▶ [What you should do] Print the material below line for line, with no changes.
.....
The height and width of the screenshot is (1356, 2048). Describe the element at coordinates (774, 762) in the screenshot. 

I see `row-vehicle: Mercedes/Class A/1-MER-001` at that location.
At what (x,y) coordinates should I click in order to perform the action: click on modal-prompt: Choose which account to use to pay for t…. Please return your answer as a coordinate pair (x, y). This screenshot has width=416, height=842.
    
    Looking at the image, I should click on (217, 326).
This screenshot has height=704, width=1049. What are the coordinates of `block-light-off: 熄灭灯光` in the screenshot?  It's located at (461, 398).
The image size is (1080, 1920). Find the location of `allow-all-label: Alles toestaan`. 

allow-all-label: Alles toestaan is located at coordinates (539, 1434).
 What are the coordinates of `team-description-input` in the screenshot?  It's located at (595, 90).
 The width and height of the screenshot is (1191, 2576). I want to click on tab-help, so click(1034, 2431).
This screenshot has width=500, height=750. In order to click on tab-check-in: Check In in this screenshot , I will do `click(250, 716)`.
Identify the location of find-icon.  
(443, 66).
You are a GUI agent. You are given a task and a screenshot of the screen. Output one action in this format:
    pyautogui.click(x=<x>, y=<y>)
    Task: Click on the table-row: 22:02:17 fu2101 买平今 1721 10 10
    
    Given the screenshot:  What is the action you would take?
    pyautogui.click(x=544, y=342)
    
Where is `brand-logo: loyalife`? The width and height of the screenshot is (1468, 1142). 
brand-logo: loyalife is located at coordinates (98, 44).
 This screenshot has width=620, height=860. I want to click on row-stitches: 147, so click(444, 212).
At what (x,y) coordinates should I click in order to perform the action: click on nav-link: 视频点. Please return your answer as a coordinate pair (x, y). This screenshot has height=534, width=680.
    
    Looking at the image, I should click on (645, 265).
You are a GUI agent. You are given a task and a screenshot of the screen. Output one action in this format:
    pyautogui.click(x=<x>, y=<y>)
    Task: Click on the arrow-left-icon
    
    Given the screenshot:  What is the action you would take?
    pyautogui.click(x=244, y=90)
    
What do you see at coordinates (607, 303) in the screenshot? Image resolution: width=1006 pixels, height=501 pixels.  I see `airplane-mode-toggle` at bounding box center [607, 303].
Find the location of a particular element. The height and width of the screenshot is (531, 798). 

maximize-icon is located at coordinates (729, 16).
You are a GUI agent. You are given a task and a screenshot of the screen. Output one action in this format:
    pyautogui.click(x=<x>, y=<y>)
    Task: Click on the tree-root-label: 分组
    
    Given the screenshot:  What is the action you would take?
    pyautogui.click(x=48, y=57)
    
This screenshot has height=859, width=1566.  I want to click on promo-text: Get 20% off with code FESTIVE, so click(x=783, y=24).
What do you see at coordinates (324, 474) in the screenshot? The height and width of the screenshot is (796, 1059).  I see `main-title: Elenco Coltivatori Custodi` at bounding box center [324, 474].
.....
▶ [Solution for this task]
The height and width of the screenshot is (1356, 2048). Describe the element at coordinates (774, 762) in the screenshot. 

I see `row-vehicle: Mercedes/Class A/1-MER-001` at that location.
At what (x,y) coordinates should I click in order to perform the action: click on modal-prompt: Choose which account to use to pay for t…. Please return your answer as a coordinate pair (x, y). This screenshot has width=416, height=842.
    
    Looking at the image, I should click on (217, 326).
This screenshot has height=704, width=1049. What are the coordinates of `block-light-off: 熄灭灯光` in the screenshot?  It's located at (461, 398).
The image size is (1080, 1920). Find the location of `allow-all-label: Alles toestaan`. 

allow-all-label: Alles toestaan is located at coordinates (539, 1434).
 What are the coordinates of `team-description-input` in the screenshot?  It's located at (595, 90).
 The width and height of the screenshot is (1191, 2576). I want to click on tab-help, so click(1034, 2431).
This screenshot has width=500, height=750. In order to click on tab-check-in: Check In in this screenshot , I will do `click(250, 716)`.
Identify the location of find-icon.  
(443, 66).
You are a GUI agent. You are given a task and a screenshot of the screen. Output one action in this format:
    pyautogui.click(x=<x>, y=<y>)
    Task: Click on the table-row: 22:02:17 fu2101 买平今 1721 10 10
    
    Given the screenshot:  What is the action you would take?
    pyautogui.click(x=544, y=342)
    
Where is `brand-logo: loyalife`? The width and height of the screenshot is (1468, 1142). 
brand-logo: loyalife is located at coordinates (98, 44).
 This screenshot has width=620, height=860. I want to click on row-stitches: 147, so click(444, 212).
At what (x,y) coordinates should I click in order to perform the action: click on nav-link: 视频点. Please return your answer as a coordinate pair (x, y). This screenshot has height=534, width=680.
    
    Looking at the image, I should click on (645, 265).
You are a GUI agent. You are given a task and a screenshot of the screen. Output one action in this format:
    pyautogui.click(x=<x>, y=<y>)
    Task: Click on the arrow-left-icon
    
    Given the screenshot:  What is the action you would take?
    pyautogui.click(x=244, y=90)
    
What do you see at coordinates (607, 303) in the screenshot? Image resolution: width=1006 pixels, height=501 pixels.  I see `airplane-mode-toggle` at bounding box center [607, 303].
Find the location of a particular element. The height and width of the screenshot is (531, 798). 

maximize-icon is located at coordinates (729, 16).
You are a GUI agent. You are given a task and a screenshot of the screen. Output one action in this format:
    pyautogui.click(x=<x>, y=<y>)
    Task: Click on the tree-root-label: 分组
    
    Given the screenshot:  What is the action you would take?
    pyautogui.click(x=48, y=57)
    
This screenshot has height=859, width=1566.  I want to click on promo-text: Get 20% off with code FESTIVE, so click(x=783, y=24).
What do you see at coordinates (324, 474) in the screenshot? The height and width of the screenshot is (796, 1059).  I see `main-title: Elenco Coltivatori Custodi` at bounding box center [324, 474].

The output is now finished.